━━━━━ PROVIDED ENTRIES ━━━━━
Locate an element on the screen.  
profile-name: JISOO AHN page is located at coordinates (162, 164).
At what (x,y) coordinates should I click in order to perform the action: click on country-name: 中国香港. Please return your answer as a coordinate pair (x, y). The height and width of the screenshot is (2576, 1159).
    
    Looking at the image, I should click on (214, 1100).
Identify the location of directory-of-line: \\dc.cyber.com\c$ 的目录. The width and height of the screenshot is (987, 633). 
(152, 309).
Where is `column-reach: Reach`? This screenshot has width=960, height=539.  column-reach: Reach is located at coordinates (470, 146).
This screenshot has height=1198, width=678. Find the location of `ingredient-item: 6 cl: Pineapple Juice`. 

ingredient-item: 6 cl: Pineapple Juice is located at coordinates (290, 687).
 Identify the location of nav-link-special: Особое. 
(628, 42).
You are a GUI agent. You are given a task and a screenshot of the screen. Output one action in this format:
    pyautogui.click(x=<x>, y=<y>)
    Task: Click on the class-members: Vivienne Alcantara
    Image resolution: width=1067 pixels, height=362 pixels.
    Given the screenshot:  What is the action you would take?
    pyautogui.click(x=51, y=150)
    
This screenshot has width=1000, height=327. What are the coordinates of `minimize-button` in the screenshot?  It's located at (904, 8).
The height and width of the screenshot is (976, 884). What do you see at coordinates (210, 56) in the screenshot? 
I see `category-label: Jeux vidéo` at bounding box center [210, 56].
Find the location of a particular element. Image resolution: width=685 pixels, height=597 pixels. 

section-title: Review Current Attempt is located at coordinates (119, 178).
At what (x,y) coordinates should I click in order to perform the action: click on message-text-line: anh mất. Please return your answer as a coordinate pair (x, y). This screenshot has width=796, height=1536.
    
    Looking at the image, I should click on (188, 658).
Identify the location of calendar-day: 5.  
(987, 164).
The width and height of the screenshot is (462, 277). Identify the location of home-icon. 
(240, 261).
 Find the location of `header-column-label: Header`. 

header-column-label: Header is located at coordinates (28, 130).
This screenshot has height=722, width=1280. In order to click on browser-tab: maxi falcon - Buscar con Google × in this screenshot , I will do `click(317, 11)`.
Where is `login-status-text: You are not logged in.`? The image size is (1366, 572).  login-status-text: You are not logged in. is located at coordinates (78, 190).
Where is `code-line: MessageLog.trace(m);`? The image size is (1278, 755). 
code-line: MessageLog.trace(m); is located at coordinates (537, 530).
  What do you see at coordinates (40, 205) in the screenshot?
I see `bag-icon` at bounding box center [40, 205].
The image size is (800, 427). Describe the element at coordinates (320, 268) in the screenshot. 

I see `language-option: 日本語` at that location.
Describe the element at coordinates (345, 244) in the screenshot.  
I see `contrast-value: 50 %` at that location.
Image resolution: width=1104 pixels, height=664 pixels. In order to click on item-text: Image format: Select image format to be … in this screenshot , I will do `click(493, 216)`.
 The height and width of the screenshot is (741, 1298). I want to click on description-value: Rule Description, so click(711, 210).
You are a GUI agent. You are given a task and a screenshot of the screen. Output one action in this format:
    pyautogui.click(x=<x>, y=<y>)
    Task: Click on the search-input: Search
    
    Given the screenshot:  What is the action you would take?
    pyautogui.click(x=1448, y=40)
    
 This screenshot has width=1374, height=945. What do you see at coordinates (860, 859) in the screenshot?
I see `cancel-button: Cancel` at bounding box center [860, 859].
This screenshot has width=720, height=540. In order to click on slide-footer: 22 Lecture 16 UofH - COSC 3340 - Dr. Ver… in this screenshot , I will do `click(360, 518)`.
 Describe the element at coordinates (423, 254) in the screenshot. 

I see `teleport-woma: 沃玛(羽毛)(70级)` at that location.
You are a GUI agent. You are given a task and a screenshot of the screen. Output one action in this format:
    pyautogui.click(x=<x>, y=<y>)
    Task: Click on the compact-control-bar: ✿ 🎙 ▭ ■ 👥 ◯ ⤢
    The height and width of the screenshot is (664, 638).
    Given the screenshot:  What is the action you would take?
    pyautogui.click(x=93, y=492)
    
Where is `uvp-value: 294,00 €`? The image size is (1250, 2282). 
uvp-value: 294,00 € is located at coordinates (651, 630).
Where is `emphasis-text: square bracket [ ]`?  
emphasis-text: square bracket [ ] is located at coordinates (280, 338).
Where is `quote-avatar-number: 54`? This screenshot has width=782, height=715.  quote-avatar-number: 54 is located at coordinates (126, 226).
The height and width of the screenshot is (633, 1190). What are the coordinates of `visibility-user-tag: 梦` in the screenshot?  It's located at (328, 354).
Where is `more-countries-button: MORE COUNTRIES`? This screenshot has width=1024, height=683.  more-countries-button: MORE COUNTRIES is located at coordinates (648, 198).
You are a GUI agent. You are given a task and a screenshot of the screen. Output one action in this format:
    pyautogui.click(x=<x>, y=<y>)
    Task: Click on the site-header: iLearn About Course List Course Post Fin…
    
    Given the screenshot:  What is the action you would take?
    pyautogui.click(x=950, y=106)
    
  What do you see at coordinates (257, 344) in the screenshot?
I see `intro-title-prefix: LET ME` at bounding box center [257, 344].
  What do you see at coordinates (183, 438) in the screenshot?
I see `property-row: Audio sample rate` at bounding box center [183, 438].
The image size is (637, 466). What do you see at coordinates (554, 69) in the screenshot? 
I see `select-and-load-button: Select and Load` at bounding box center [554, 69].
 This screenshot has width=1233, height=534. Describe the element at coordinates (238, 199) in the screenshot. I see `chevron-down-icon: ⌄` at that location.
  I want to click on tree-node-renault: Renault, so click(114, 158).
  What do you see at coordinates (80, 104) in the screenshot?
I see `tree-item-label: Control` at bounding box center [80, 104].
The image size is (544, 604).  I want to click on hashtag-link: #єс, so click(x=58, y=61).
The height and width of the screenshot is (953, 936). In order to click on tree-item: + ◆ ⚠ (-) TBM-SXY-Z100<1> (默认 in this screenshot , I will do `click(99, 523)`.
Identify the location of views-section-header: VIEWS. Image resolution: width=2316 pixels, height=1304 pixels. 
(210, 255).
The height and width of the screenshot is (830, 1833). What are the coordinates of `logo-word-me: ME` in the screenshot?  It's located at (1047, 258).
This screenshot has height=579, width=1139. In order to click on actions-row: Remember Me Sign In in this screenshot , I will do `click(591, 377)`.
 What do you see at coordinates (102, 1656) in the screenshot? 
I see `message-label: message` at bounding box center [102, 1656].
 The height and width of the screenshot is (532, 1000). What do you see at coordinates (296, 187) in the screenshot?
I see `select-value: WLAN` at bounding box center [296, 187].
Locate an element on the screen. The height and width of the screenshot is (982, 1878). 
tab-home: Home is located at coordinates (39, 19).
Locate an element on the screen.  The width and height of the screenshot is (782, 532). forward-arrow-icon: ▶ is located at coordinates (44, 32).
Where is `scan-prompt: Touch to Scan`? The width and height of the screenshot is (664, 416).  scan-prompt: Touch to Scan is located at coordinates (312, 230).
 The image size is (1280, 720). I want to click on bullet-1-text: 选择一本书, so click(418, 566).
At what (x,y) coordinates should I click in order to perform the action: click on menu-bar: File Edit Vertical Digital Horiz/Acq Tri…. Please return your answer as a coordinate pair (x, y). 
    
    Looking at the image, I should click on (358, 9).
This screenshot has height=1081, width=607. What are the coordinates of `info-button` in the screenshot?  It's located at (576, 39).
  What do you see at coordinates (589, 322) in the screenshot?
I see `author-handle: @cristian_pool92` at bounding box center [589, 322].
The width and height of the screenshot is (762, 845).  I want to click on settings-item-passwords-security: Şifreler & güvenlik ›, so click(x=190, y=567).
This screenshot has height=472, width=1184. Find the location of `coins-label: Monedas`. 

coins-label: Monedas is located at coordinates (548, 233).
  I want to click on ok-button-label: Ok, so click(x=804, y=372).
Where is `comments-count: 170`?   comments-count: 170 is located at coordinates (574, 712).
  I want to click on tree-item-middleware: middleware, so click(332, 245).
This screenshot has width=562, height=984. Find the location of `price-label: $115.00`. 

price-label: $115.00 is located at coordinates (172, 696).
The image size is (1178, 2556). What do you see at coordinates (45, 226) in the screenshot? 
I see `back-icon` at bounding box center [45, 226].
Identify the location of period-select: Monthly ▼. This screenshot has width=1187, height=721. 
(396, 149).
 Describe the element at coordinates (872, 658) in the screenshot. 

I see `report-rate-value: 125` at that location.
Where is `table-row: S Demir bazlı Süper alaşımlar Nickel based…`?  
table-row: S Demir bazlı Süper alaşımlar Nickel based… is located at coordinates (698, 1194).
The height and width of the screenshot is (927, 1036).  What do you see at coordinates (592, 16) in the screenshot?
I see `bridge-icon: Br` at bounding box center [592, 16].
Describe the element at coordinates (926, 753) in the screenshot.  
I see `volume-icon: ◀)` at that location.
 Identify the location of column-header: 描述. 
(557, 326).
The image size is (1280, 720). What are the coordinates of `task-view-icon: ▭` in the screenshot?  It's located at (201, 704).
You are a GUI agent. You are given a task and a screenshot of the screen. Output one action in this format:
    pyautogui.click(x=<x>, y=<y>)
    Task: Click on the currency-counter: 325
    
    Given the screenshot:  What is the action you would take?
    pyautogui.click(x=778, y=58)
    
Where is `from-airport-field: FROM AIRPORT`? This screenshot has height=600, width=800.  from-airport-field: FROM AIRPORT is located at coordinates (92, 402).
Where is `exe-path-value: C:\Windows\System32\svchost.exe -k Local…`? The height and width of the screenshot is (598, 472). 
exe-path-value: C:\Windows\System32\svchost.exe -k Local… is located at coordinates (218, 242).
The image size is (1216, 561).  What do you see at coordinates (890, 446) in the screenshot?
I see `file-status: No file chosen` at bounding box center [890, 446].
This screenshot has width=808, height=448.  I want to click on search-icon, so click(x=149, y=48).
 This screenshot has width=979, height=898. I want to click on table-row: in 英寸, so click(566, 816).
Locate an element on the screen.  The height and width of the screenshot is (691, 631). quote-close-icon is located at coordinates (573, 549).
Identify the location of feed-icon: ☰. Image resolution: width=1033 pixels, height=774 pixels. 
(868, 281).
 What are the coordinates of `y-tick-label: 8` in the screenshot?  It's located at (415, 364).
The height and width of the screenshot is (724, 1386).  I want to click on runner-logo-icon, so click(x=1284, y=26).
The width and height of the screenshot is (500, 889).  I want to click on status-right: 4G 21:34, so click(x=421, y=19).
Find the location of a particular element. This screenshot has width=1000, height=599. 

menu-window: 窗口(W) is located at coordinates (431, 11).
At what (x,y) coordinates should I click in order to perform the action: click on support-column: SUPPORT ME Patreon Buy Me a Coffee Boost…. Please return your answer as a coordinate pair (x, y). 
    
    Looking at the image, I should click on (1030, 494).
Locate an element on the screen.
━━━━━
■ EXERCISE DESCRIPTION
Copy out the rows starting at the line that contains "coordinates (92, 402)." and ending after the line that contains "(868, 281).". Substitute "Screen size" for "Image resolution" and leave everything else unchanged.

■ EXERCISE ANSWER
Where is `from-airport-field: FROM AIRPORT`? This screenshot has height=600, width=800.  from-airport-field: FROM AIRPORT is located at coordinates (92, 402).
Where is `exe-path-value: C:\Windows\System32\svchost.exe -k Local…`? The height and width of the screenshot is (598, 472). 
exe-path-value: C:\Windows\System32\svchost.exe -k Local… is located at coordinates (218, 242).
The image size is (1216, 561).  What do you see at coordinates (890, 446) in the screenshot?
I see `file-status: No file chosen` at bounding box center [890, 446].
This screenshot has width=808, height=448.  I want to click on search-icon, so click(x=149, y=48).
 This screenshot has width=979, height=898. I want to click on table-row: in 英寸, so click(566, 816).
Locate an element on the screen.  The height and width of the screenshot is (691, 631). quote-close-icon is located at coordinates (573, 549).
Identify the location of feed-icon: ☰. Screen size: width=1033 pixels, height=774 pixels. 
(868, 281).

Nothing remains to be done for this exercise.